Discussion in 'The Pub' started by Sir Ride Alot, Feb 26, 2012.

  1. What is wrong with this Craig Pearson bloke? Has his job become unsustainable? Who the f'ck is he to tell us how much water we can use?

    The only real mistake here is that the (un) sustainable society instsitute was not shut down. This must be costing a fortune.

    Tide turns on restrictions as water use rises
    Stephen Cauchi February 26, 2012

    MELBOURNE residents are using about 180 litres of water a day, with water consumption climbing since restrictions were eased and prompting calls to reimpose usage bans.

    Since the government rolled back water restrictions on December 1, consumption has been gradually rising. Last summer the average usage was 140 litres per person per day, but in late January and early February this year, consumption has peaked at almost 200 litres.

    Craig Pearson, of the Sustainable Society Institute at the University of Melbourne, said the increase showed the government's decision to ease water restrictions from stage 2 to stage 1 had been a mistake.

    ''It's unfortunate that we didn't continue on stage 2 and simply enunciate that as the community norm, a satisfactory way of living,'' he said.

    Professor Pearson said an appropriate goal would be 155 litres per person per day.

    The Brumby government's Target 155 campaign was abandoned last year, with Water Minister Peter Walsh dismissing it as a ''political slogan''.

    ''You can argue whether the target should be 140 or 155 or 150, but it clearly shouldn't be 180 and rising,'' Professor Pearson said.

    He said 180 litres per day was ''frankly not sustainable''.

    ''As a big global city, we have demonstrated that we can live perfectly well with 140 litres. So why now increase another 30 per cent, 40 per cent?''

    Melbourne's water storages are at 64.2 per cent, the highest for this time of year since 1999.

    The chief executive of non-profit group Savewater Alliance, Nigel Finney, would not discuss whether Melbourne should return to stage 2 restrictions, but said people ''can live very comfortably'' on 150 litres per person per day.

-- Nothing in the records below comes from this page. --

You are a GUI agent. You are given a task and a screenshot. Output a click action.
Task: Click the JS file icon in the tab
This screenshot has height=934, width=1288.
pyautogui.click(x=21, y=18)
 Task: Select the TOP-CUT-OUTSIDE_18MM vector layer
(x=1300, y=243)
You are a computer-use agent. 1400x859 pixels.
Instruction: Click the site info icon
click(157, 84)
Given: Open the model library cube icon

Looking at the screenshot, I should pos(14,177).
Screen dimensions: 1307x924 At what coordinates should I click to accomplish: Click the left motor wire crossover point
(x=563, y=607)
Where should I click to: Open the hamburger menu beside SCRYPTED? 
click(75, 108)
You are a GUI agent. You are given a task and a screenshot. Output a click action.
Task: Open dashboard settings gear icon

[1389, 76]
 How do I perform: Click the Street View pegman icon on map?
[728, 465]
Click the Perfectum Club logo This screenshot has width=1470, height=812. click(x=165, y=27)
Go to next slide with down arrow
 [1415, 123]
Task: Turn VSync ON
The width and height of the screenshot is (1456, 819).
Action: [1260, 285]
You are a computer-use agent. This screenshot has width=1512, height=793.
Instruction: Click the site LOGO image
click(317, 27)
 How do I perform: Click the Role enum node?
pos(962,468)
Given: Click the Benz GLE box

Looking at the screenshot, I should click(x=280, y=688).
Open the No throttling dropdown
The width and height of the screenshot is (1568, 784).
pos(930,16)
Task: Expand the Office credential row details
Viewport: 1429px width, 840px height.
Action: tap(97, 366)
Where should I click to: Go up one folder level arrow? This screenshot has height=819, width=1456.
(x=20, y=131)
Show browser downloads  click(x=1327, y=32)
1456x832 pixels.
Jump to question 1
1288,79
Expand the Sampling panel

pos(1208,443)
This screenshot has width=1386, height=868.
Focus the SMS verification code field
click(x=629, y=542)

    Melburnians have, however, reduced water use considerably.

    ''Compared to six, seven, eight years ago, when we were using 240 litres per person per day, there's been a permanent shift,'' he said. ''Even compared to three or four years ago, 185 is pretty low.''

    In Sydney, the average resident used 304 litres of water a day in 2010-11, down from 426 litres in 1999. In south-east Queensland, water use hovers around 160 litres per day, an increase from early February when it was 141 litres.

    Mr Finney believes many drought-era habits have stuck, despite the pattern of increasing consumption. ''People who have cut their shower time from 10 minutes to four minutes aren't going to go back to 10 just because of stage 1 [restrictions].''

    The Savewater Alliance, which is funded by water businesses such as Yarra Valley Water, has a range of programs and initiatives to reduce water use.

    Pat McCafferty, the acting chief executive of Yarra Valley Water, declined to be interviewed but in a statement said the increase was understandable given hotter and drier conditions.

    ''The number of hot days over 30 degrees has doubled from 11 last summer to 22 this summer and rainfall over summer is around a third less than the previous year,'' he said.

    Under stage 1 restrictions, gardens and lawns can be watered with a trigger-nozzle hose at any time. Cars can also be washed at home at any time. Pools of up to 2000 litres can be topped up at any time.

    Read more: http://www.theage.com.au/victoria/t...r-use-rises-20120225-1tvbt.html#ixzz1nRQ0bp1r
  2. Well, the Greenies won't let us build any more dams, so we have to make some use of the desalination plant somehow. :)
  3. Interesting. Up here in the wilds of Central Victoria we are now under "Permanent Water Saving Rules" which are a step down from Stage 1 restrictions and according to the local water supplier water usage has stayed the same as when water restrictions were in place.